Saturday, March 13, 2010

Recipe: Szarlotka (Apple Cake)

A traditional layered apple cake that serves quite well as a coffee cake.

OK, but before we get started, I'm going to go off on the lack of vanilla extract here. In my baking, I usually use gallons of the stuff; here, they have aromat waniliowy (basically the scent of vanilla) and vanilla sugar. Vanilla sugar works best because it actually has the vanilla flavor; the other stuff just makes your cake/cookies/pastry smell like vanilla (kind of stupid, right?) I haven't been able to procure some vanilla beans, so I'm stuck using packets of vanilla sugar.
Also, they do a lot of measuring by weight here (in metric too. Double whammy.) So I just converted it to English units.

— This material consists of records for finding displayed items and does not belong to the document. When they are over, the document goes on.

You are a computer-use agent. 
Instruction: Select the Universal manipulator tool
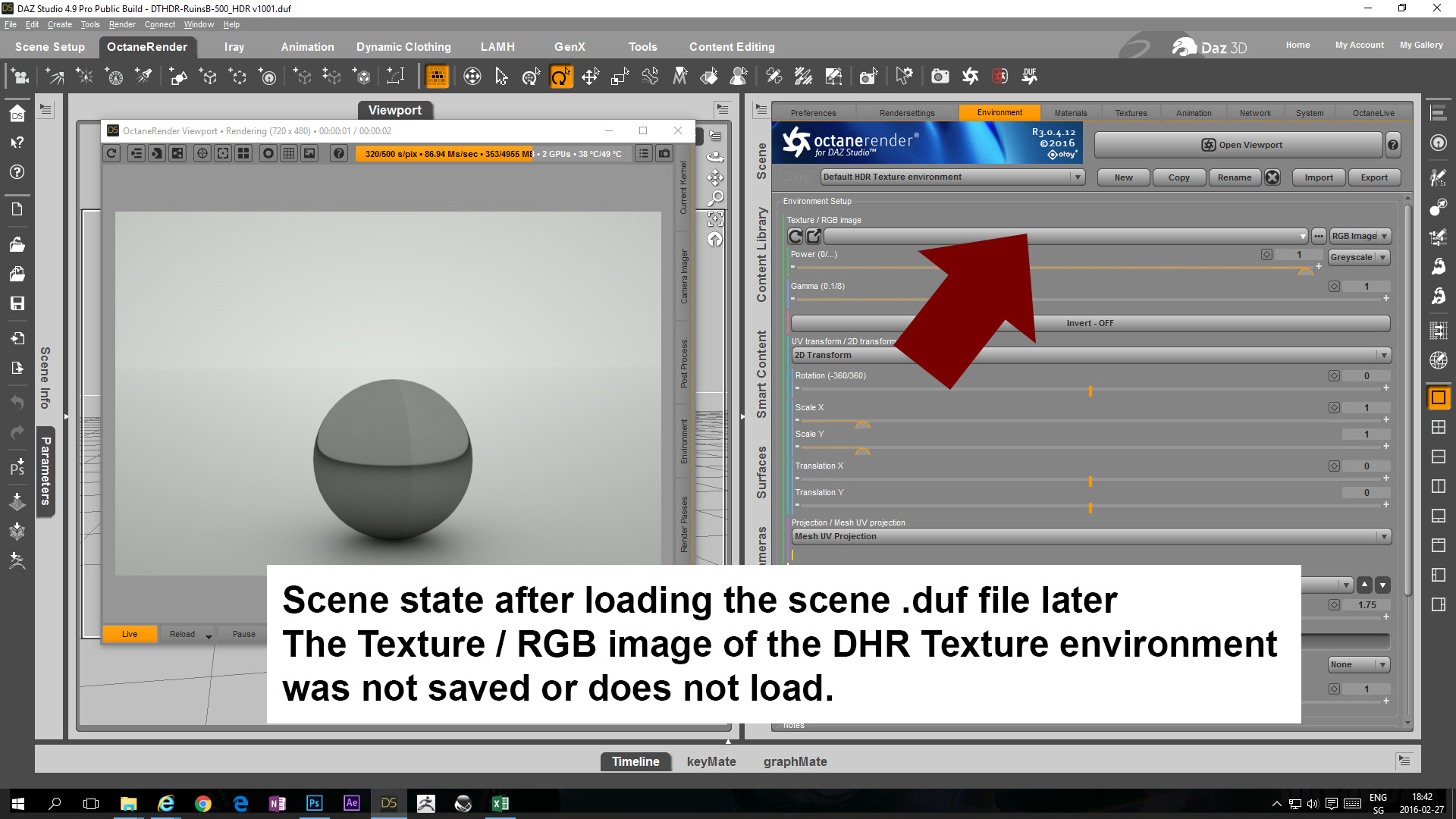[x=531, y=77]
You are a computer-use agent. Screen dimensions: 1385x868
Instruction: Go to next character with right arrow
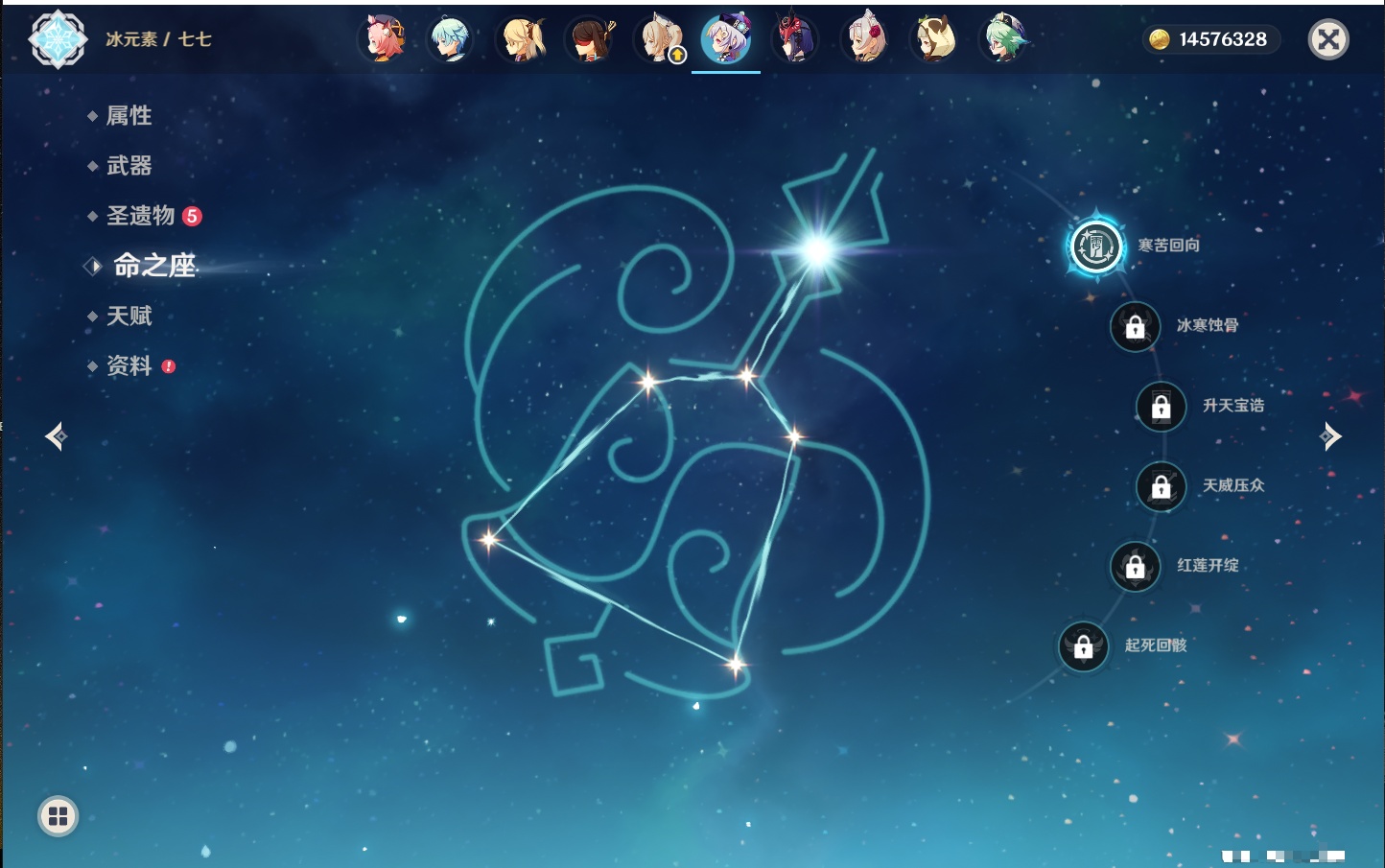(x=1330, y=436)
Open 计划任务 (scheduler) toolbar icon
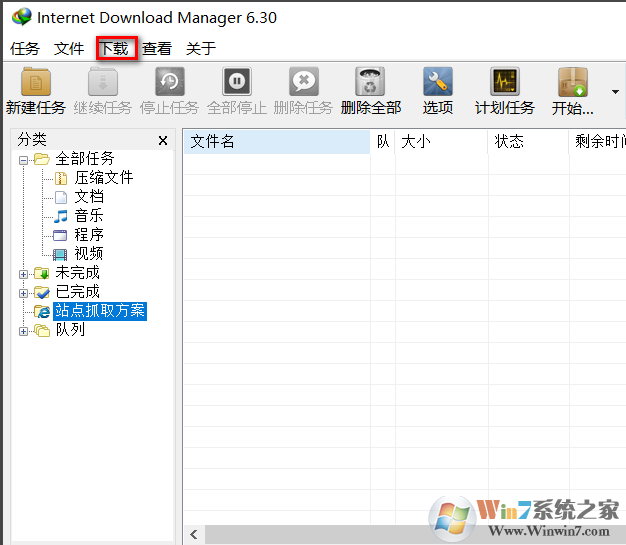The image size is (626, 545). coord(504,82)
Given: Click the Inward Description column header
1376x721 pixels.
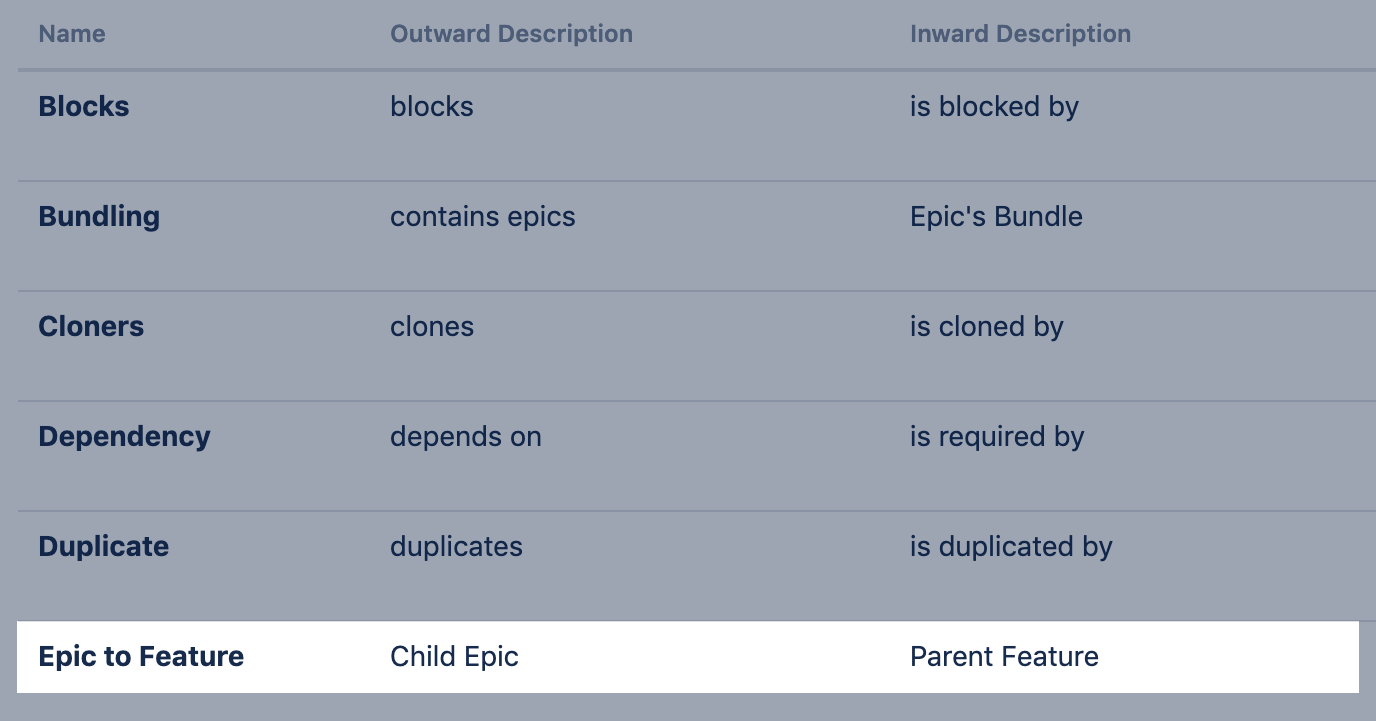Looking at the screenshot, I should click(1020, 34).

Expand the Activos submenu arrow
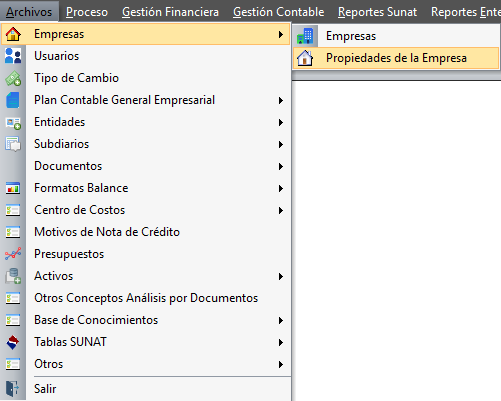pos(281,276)
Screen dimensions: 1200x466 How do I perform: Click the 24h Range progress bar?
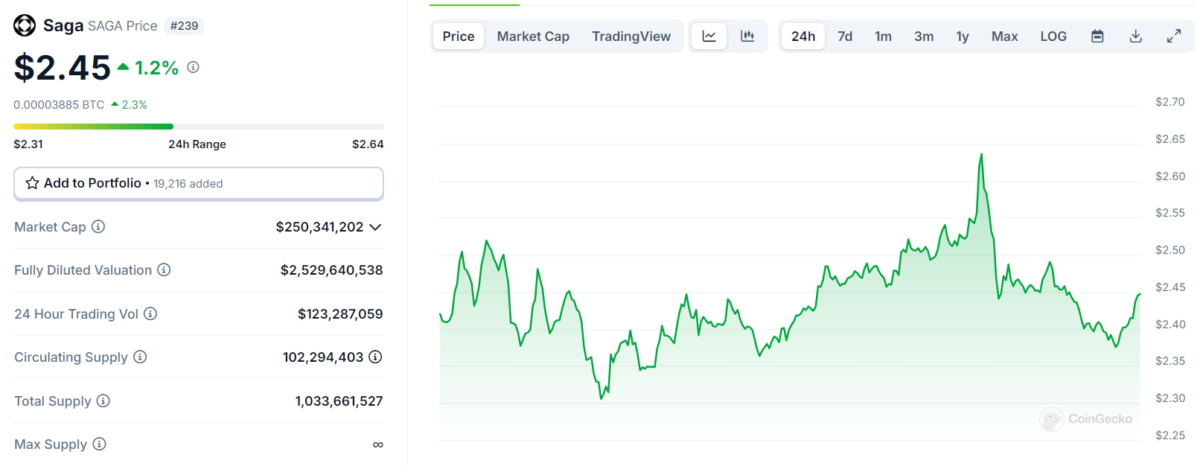click(x=198, y=126)
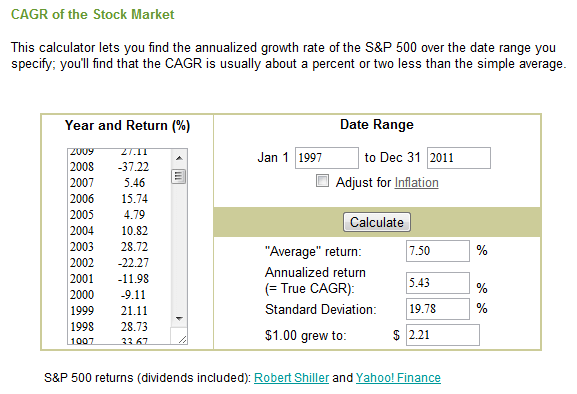Click the scroll up arrow of returns list
This screenshot has width=577, height=394.
[179, 158]
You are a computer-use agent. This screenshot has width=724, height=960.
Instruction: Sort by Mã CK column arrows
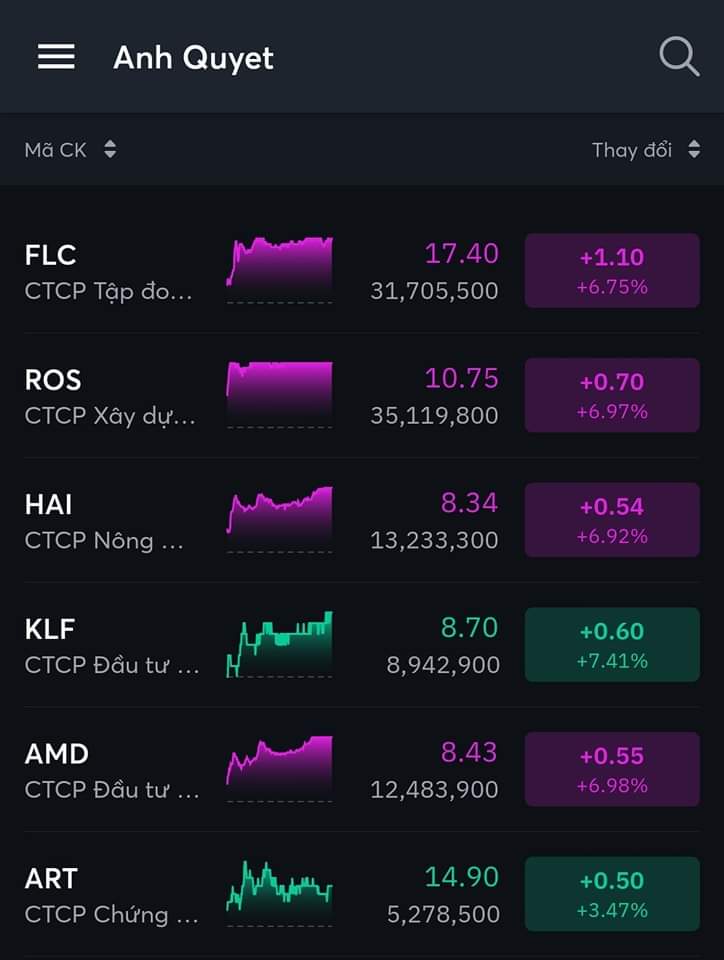(x=110, y=150)
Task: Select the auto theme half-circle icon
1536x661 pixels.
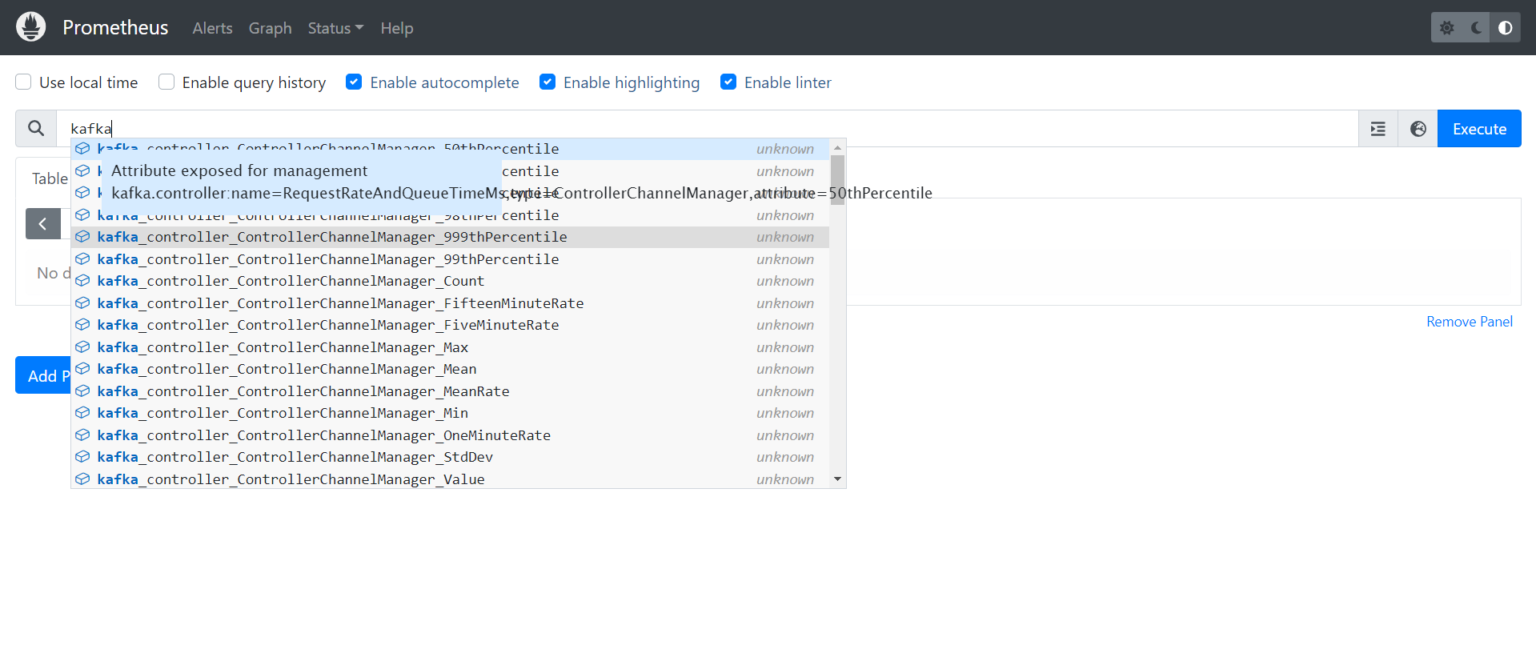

1 lb of flour plus a little more
5.5 ounces of powdered sugar
5 egg yolks (or just use the whole egg.)
5.5 ounces of oil
5 ounces of butter
1 tsp baking powder (optional)
Dash of almond oil (optional)

3.5 lb of apples

Preheat oven to 350º F.
Combine everything but the apples and mix into a dough. Wrap the dough up and put it in the fridge to chill for at least an hour. Peel and shred the apples (mashing them into apple sauce also works.) Take about 2/3 the dough and spread evenly into a greased cake pan or baking dish. Spread the apples evenly on top of the dough.
Next, there are two ways of adding the remaining 1/3 of the dough. You can just spread it on and shove that sucker in the oven; or, shred the dough with a grated and sprinkle it atop the apples. Regardless of how you apply the top layer of dough, stick it in the oven for 30-45 minutes. After it's done, you can dust it with powdered sugar.